Among other memorable lines, Caray said of Braves pitcher Charlie Kerfeld, who was 6'4" and 245 lbs., "Boy, he is big enough to go to work." And during a losing streak, after talking about a promotion in which Braves fans could come on the field and meet the players, Caray commented, "The way things are going, we may make the fans go through a metal detector on the way to the field."

Caray was also known for his tendency to identify the hometowns of fans who catch foul balls during Braves games in jest. Fans who reside in the metro Atlanta area were identified by a random suburb, though there was no legitimacy behind these references. Similarly, when daytime home games went long, Caray would routinely give a "traffic report" at exactly 5 o'clock on radio broadcasts. It consisted of his rattling off a random list of major Atlanta arteries, and describing each one as hopelessly backed up. When the Braves suffered a severely bad outing, and the score was strongly lopsided in favor of the other team, in late innings he would often tell fans "It's OK to walk the dog now, folks, if you promise to support our sponsors."

In addition to his play-by-play duties, Caray also hosted a pre-game call in show on WSB until 2004.

==Criticism==
In June 2000, Caray, along with fellow Braves broadcasters Joe Simpson, Pete Van Wieren and Don Sutton, were banned from Atlanta Braves team charter flights for several games after criticizing Braves catcher Javy López for being penalized for setting up outside the catchers box during a game against the Milwaukee Brewers.

In an attempt to combat criticism of Caray's on-air "home team" bias and to market its baseball coverage to non-Braves fans, during the 2003 season, TBS removed him and Pete Van Wieren from announcing Braves games on television. The move was strongly criticized by Braves fans, the local Atlanta media, and Braves manager Bobby Cox. Over 90% of Braves fans who voted in an online poll conducted by the Atlanta Journal-Constitution preferred Caray and Van Wieren to the more neutral broadcasts.

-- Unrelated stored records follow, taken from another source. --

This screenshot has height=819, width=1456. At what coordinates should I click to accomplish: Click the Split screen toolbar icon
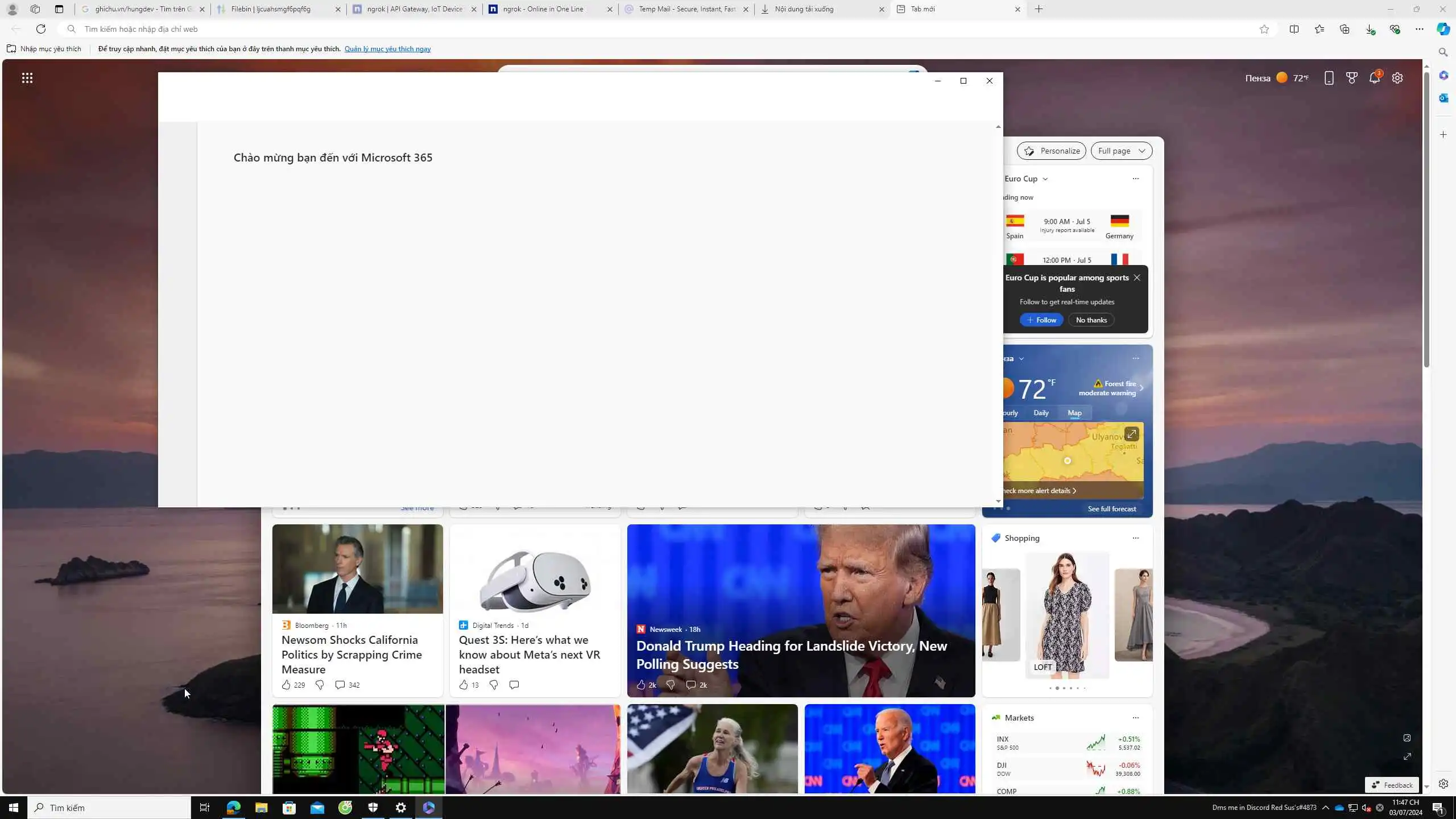coord(1294,29)
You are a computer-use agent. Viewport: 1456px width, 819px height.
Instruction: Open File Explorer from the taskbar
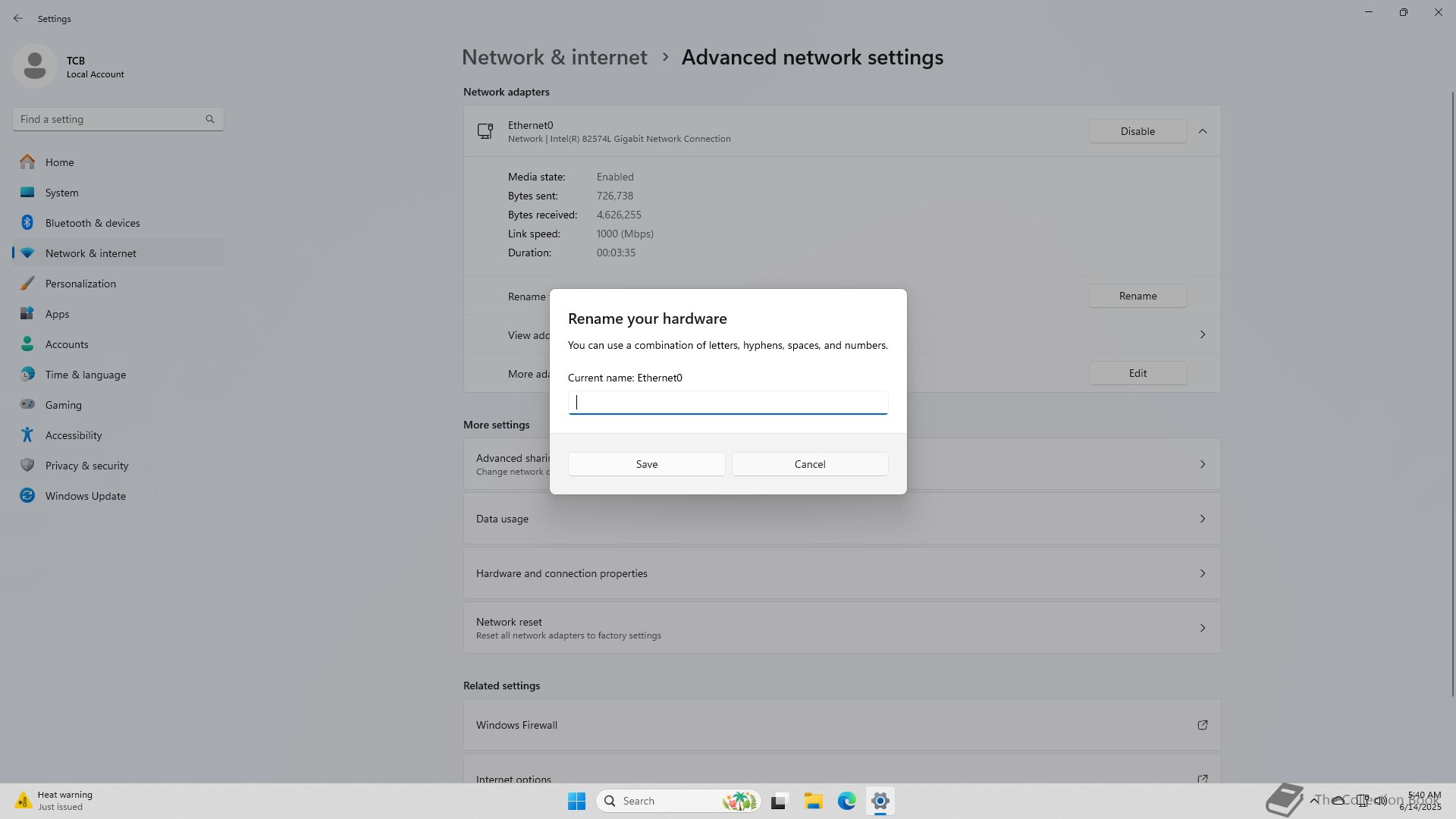pos(813,801)
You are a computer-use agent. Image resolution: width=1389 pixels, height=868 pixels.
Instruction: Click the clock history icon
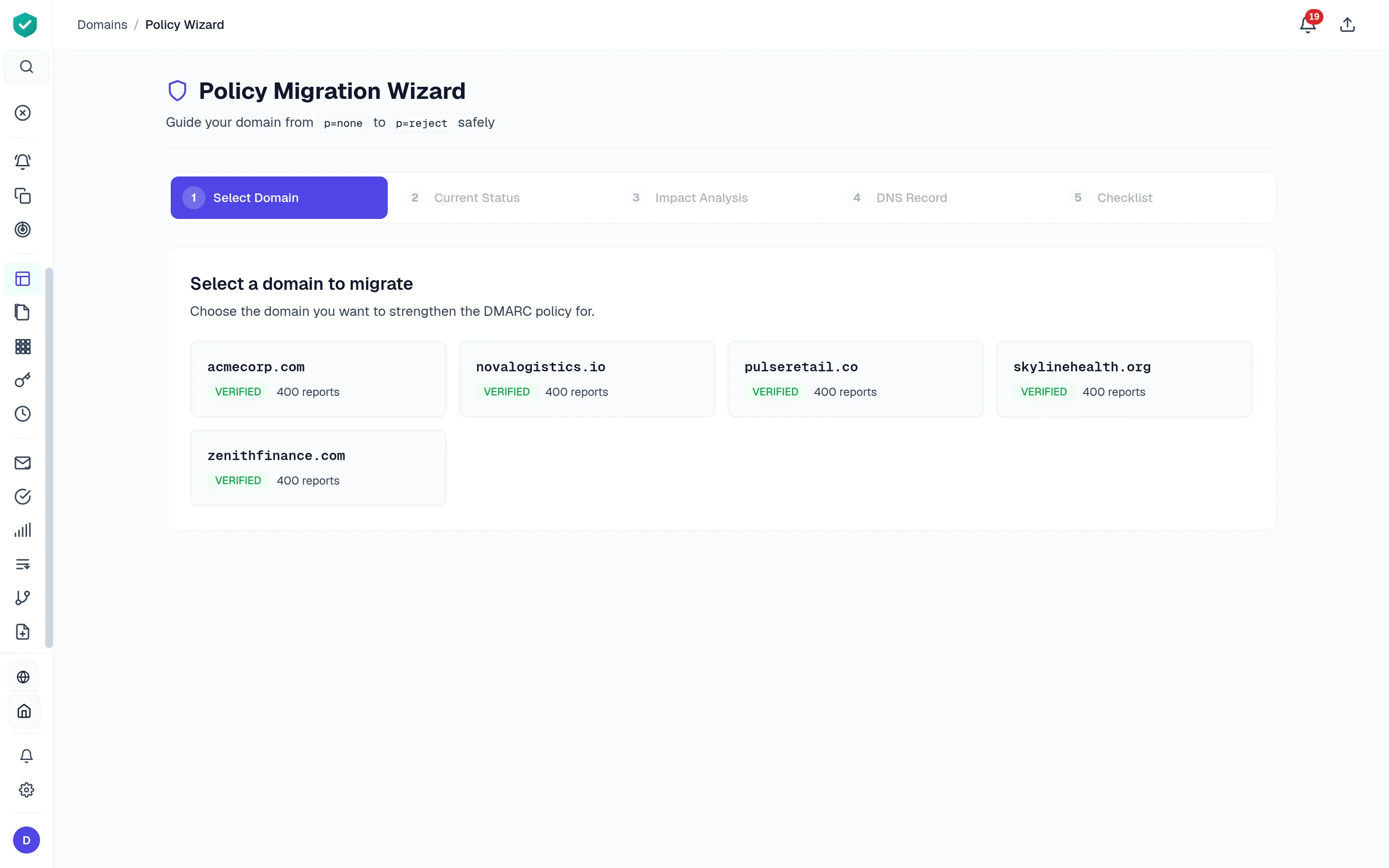point(23,414)
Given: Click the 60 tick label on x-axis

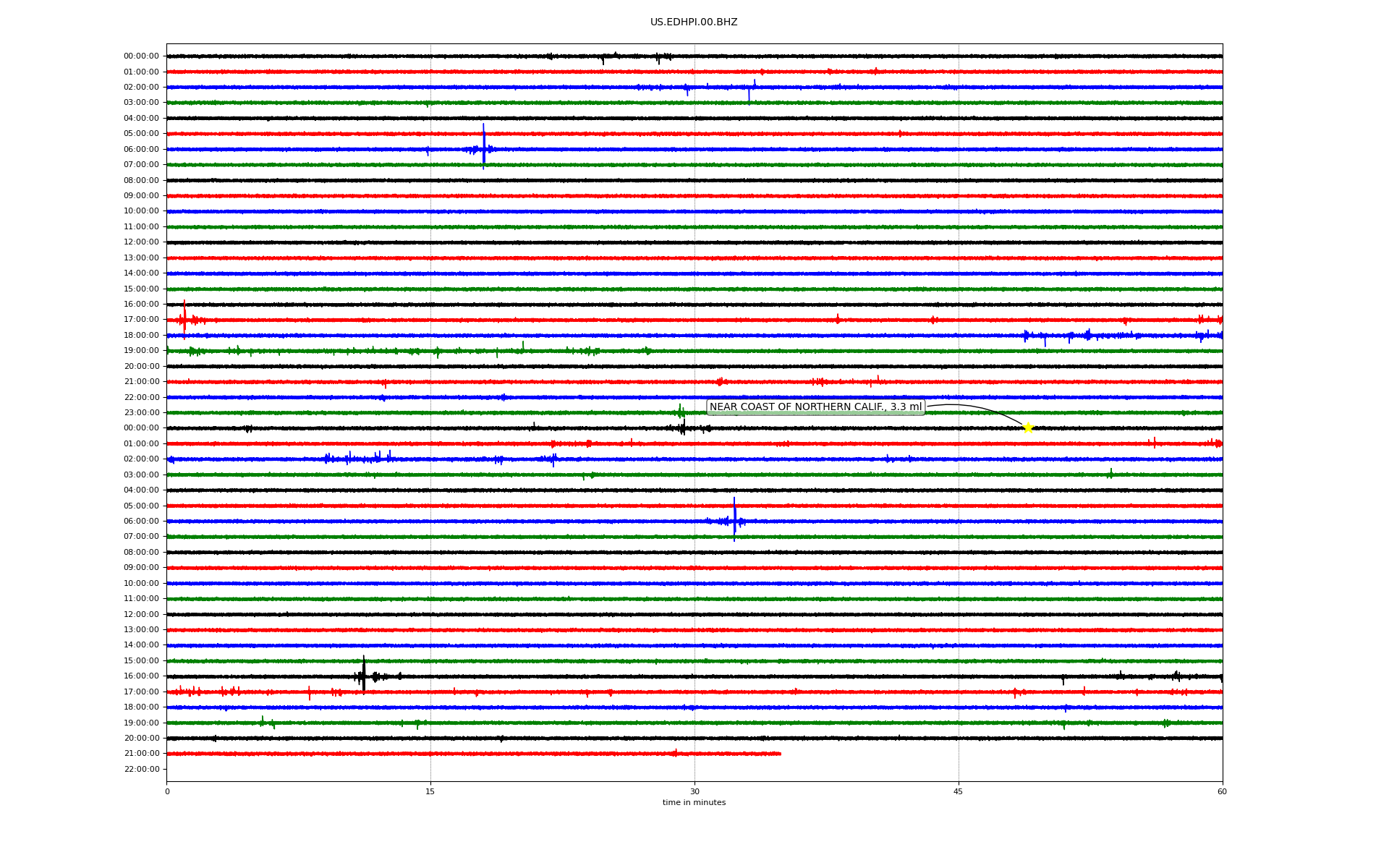Looking at the screenshot, I should (x=1222, y=791).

The move backfired, and ratings for the TBS broadcasts declined sharply. After the All-Star Break, Caray and Van Wieren were returned to the booth. They were taken off permanently in 2007 with TBS hiring new broadcasters for their national playoff coverage under contract with the league later in the year.

==Death==
On August 3, 2008, the Atlanta Braves announced that Caray had died at the age of 68. His wife, Paula, reported to The Atlanta Journal-Constitution that on Sunday afternoon when she thought her husband was napping, she looked out the window and saw a bird feeder not hanging where it should be and thought it had been blown down by the wind. When she stood up, she noticed her husband lying on the ground next to the bird feeder. He had been suffering from failing health for nearly a year prior, but returned to work for the 2008 season, calling a game on radio as recently as three days before his death. Tributes to Caray were given on all of the Atlanta television stations that evening and on WGST-AM the next morning.

Shortly after Caray's death, the Atlanta Braves began wearing a memorial patch on their uniforms that read "SKIP", which appeared on the sleeve opposite the "BEACH" patch honoring Jim Beauchamp that they had been wearing since the beginning of the 2008 season.